More Notes on Opening Day(s)
The MVP debate: After 1 game out of 2430, Hideki Matsui is the leading candidate for AL MVP...
OK, that doesn't say a whole lot, but he had one heck of a spring. Ichiro looked solid in March as well (he hit about .500 this spring), and if he can get off to a faster start than last April (where he hit .255), we could be looking at the first .400 hitter since Ted Williams, and the first all-Japanese MVP race in history.
Of course, that would take a sub-par year from Manny, Ortiz, Shef, Vlad, etc.
On the NL MVP race, this could just be Albert Pujols' year, with Bonds on the DL. In almost 80 ABs this spring, he had 0 strikeouts. That's not a typo. Zero.
And in case you missed it, a clause in Carlos Delgado's contract gives him a bonus if he finishes 2nd in the MVP voting to Barry Bonds, but not if he's 2nd to anybody else.
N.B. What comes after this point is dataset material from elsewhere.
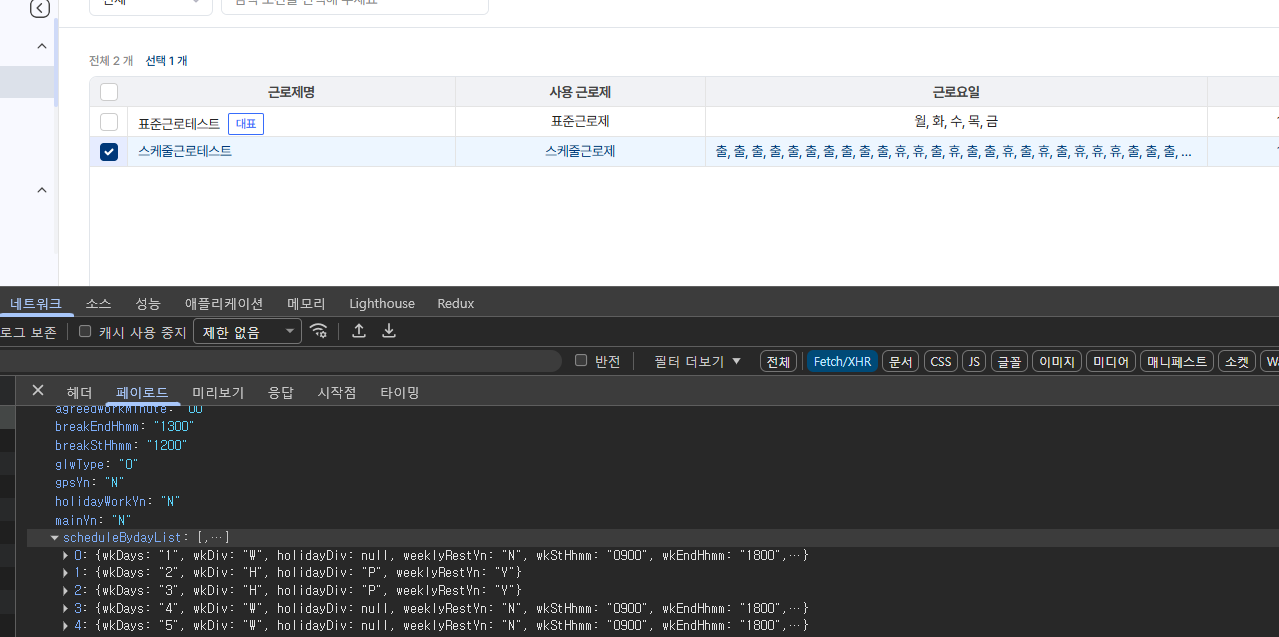Select the Fetch/XHR filter button

coord(842,361)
That the first MLB player was unmasked as a steroid offender today shouldn't surprise anybody. That it was the Devil Rays' Alex Sanchez should. Or should it? People always throw around Bonds, Giambi and Sheffield, but why don't they mention Randy Velarde or Benito Santiago, the two other names in the BALCO scandal?
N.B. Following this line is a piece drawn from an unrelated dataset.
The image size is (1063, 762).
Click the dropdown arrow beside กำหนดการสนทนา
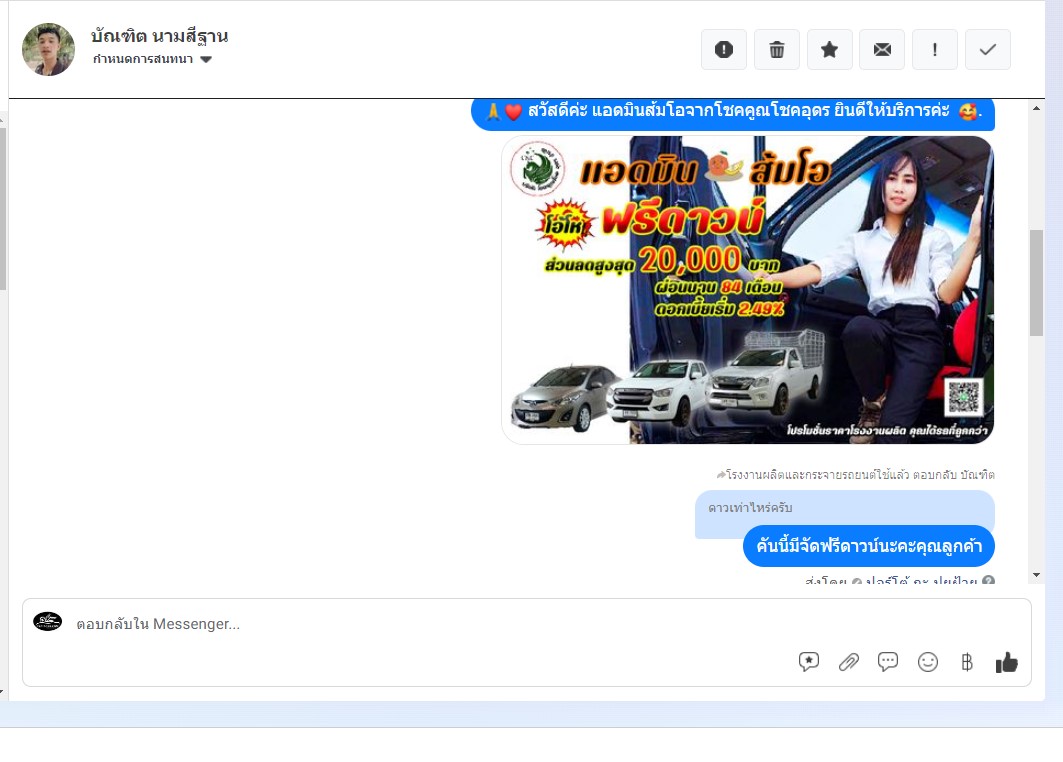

Yesterday for lunch I went to stop in an Italian deli down the street, only to find that they were closed on Sundays. Across the street, there was a Subway restaurant. This was hugely disappointing, because although Subway isn't horrible, it's nowhere near what you'd get at a real Italian deli. And when you have your heart set on great food, you're extremely let down when you have to go to a marginal fast-food joint like Subway.
My point is, now I know how Red Sox fans must have felt when they got Clement and Wells instead of Pavano and Johnson.